A local court in 2021, convicted the IM terrorist Ariz Khan in the case of the Batla House shootout which he had escaped earlier.

=== Jama Masjid shooting ===
On 19 September 2010, the second anniversary of the encounter, two gunmen on a motorcycle fired at a foreign tourist bus near Gate 3 of the historic Jama Masjid in Delhi and injured two Taiwanese tourists. Subsequently, police investigations revealed that one of the timers of the cooker bomb planted in a car was timed at exactly 11.37 am the time when the Batla encounter had taken place. The e-mail, sent to the BBC and Mumbai ATS, claiming responsibility for the attack mentions two terrorists as Shaheed or martyrs. The attack gains significance from the fact that it took place on the second anniversary of the Batla House encounter in which Atif Amin, the chief bomber of the IM was killed, this had dealt a severe blow to the group, which earlier been blamed for terror attacks between 2007 and 2009, in Delhi, Ahmadabad, Jaipur Surat, and Faizabad, according to investigating agencies, the blast announced the revival of the group, in an email to the media, intending to avenge the killed terrorists.

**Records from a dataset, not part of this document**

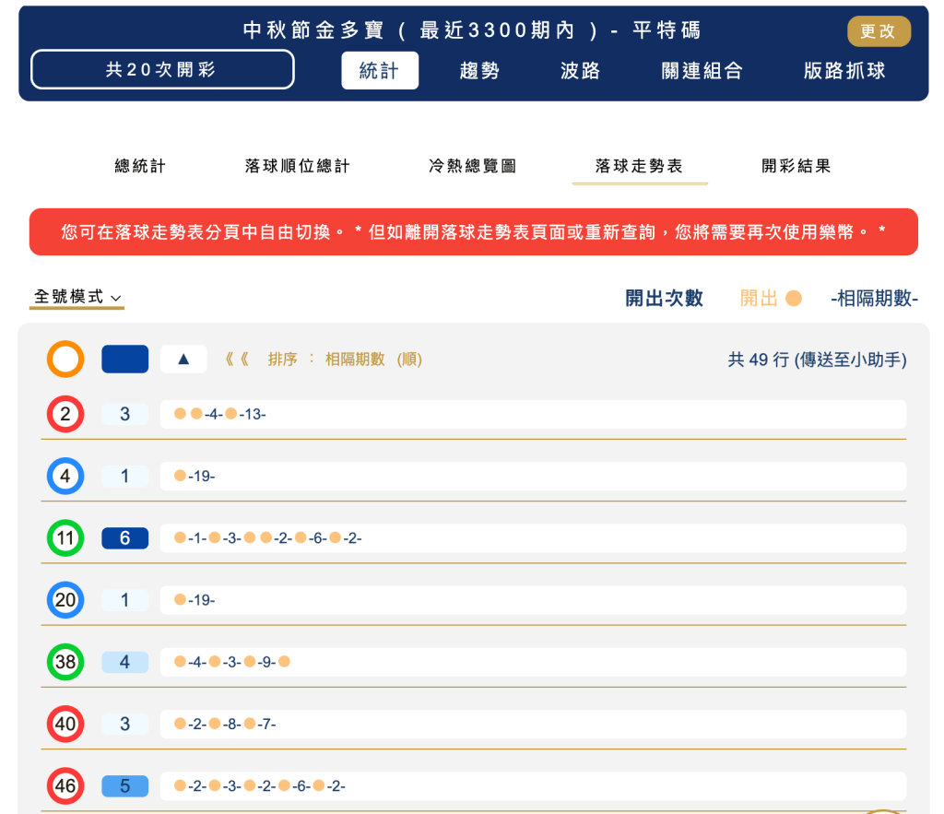Expand sort options using the 《《 control
Viewport: 944px width, 814px height.
(240, 359)
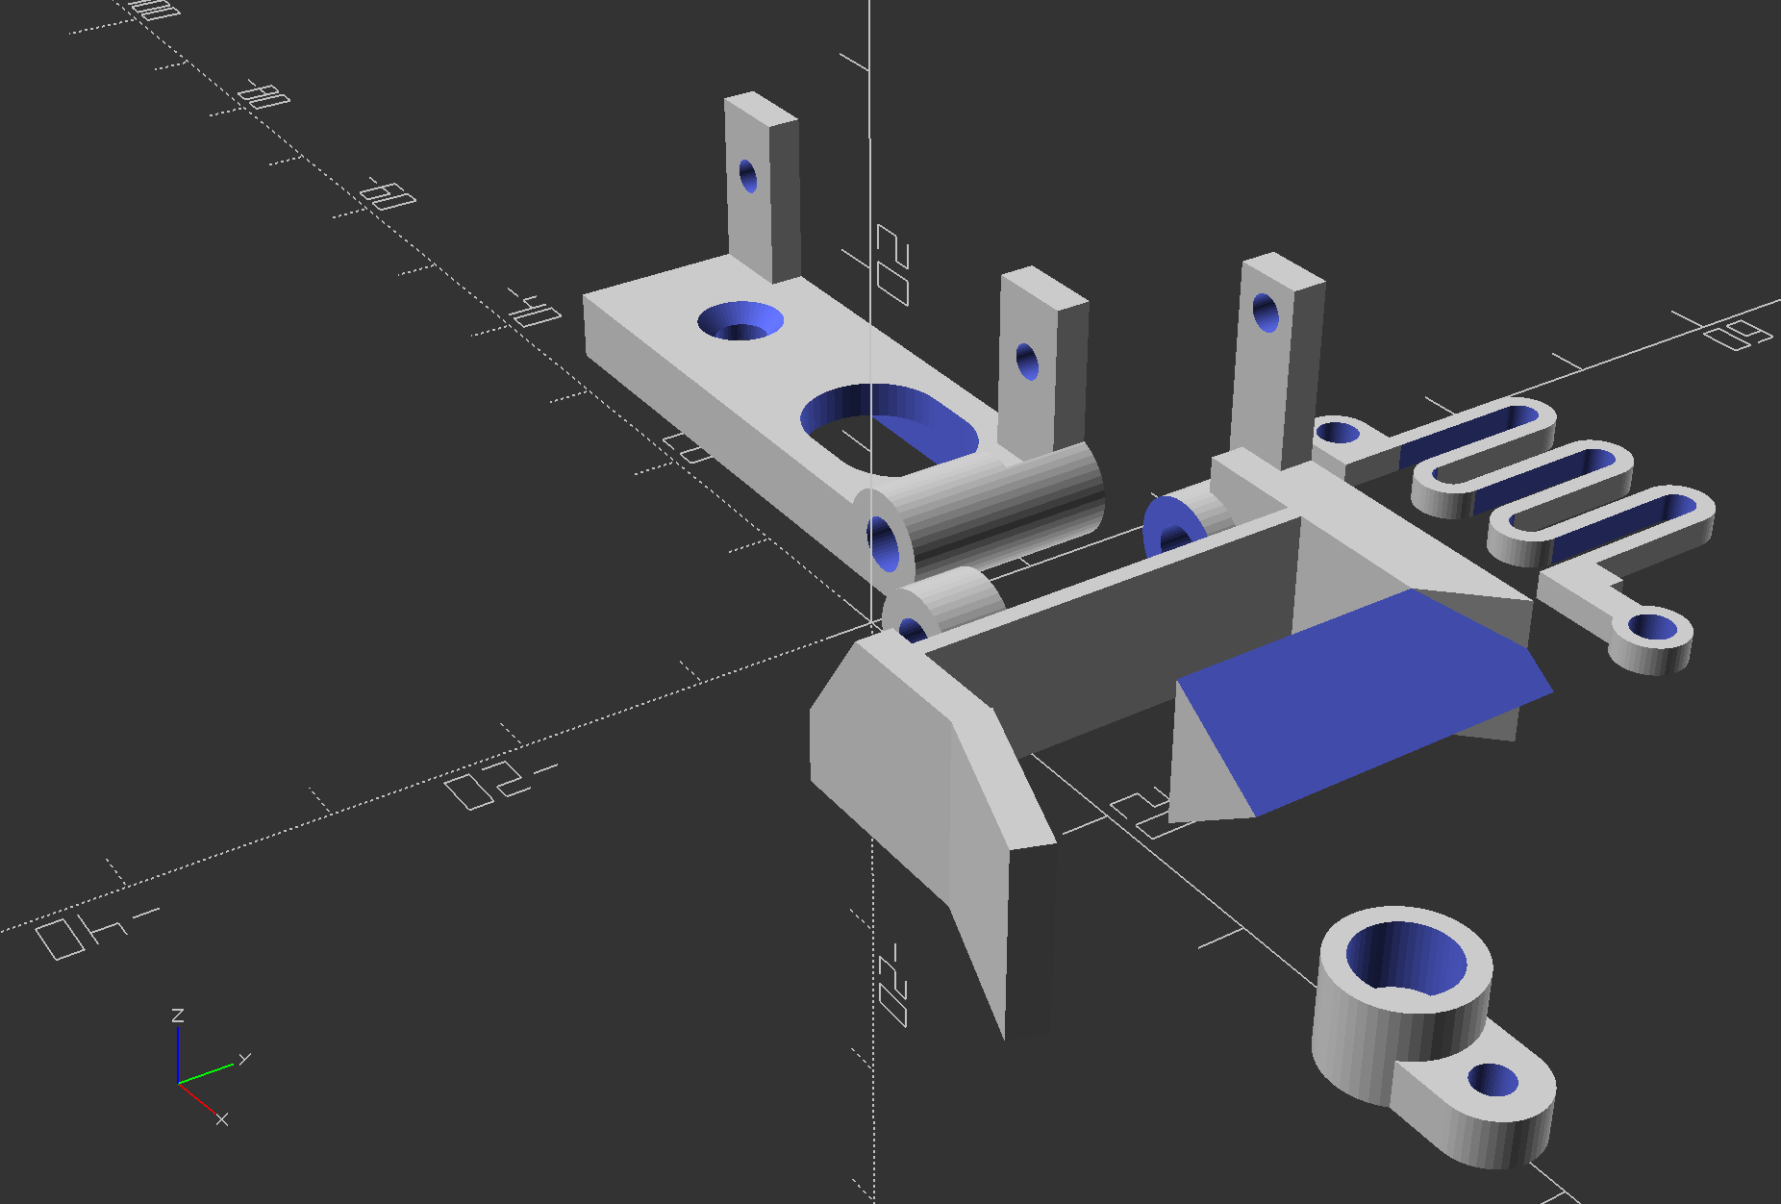Click the hole in the middle upright post
1781x1204 pixels.
tap(1027, 362)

===2010 Varanasi bombing===
Mumbai Police investigations after the 2010 Varanasi bombing, indicated that Pakistan-based Bhatkal brothers, Riyaz and Iqbal, the chiefs of the terrorist outfit 'Indian Mujahideen' (IM) being the brains behind the explosion, which was carried out by Shahnawaz presently based both in Dubai and Pakistan. He is the brother of IM Root terrorist Mohammed Saif, who was arrested in the Batla House encounter. Shahnawaz along with Khalid, Abu Rashid, and Bada Sajid or Mohammed Sajid had fled to Nepal after the encounter. Shahnawaz was formerly a physician in a Lucknow Hospital and all four now hold Nepalese passports.

In April 2017, the Ahmedabad Crime Branch stated that Bada Sajid was killed while fighting for ISIS in Syria.

=== Conviction of Ariz Khan ===
A Delhi Court on Monday, 15 March 2021, awarded the death penalty to convict Ariz Khan alias Junaid in the matter relating to the Batla House encounter of 2008. Additional Sessions Judge Sandeep Yadav awarded the death sentence after observing it to be a rarest of the rare case. The Court also imposed a fine of Rs. 11 lakh on the convict, out of which Rs. 10 lakhs are directed to be given to the family of deceased Inspector MC Sharma.

==In popular culture==

The 2019 action thriller film Batla House starring John Abraham played the role of DCP Sanjeev Kumar Yadav directed by Nikkhil Advani is based on the incident.